ABOUT THIS TASK - Return every line of the data below that includes the string "computer".

THE DATA -
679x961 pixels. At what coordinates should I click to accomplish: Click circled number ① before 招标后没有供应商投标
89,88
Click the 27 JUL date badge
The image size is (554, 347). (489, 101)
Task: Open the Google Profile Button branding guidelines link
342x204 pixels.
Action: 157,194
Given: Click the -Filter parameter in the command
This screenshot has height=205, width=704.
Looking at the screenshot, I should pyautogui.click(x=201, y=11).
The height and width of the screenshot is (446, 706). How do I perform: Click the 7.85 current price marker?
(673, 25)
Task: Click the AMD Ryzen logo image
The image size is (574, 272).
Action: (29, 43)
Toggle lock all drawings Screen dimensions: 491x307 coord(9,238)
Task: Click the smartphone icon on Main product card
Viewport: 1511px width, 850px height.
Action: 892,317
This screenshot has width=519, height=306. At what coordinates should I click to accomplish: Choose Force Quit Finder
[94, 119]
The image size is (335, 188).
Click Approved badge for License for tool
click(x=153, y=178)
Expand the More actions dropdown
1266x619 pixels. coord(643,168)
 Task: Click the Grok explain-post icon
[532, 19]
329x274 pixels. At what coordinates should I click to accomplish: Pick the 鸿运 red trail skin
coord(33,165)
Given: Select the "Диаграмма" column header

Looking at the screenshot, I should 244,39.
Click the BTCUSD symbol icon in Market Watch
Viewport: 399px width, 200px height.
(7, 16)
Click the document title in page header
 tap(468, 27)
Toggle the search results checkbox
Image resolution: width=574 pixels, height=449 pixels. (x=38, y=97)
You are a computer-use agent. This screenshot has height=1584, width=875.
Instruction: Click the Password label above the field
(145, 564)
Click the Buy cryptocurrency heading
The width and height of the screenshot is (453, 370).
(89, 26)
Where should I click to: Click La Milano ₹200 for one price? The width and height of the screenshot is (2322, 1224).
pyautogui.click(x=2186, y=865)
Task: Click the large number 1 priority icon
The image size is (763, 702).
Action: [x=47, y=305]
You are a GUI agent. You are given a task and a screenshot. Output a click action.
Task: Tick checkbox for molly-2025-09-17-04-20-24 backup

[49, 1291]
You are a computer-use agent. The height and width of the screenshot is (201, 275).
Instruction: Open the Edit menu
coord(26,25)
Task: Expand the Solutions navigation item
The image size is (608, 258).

RESULT -
You are a computer-use agent. This screenshot has height=1584, width=875.
You are a computer-use agent. The height and width of the screenshot is (201, 275).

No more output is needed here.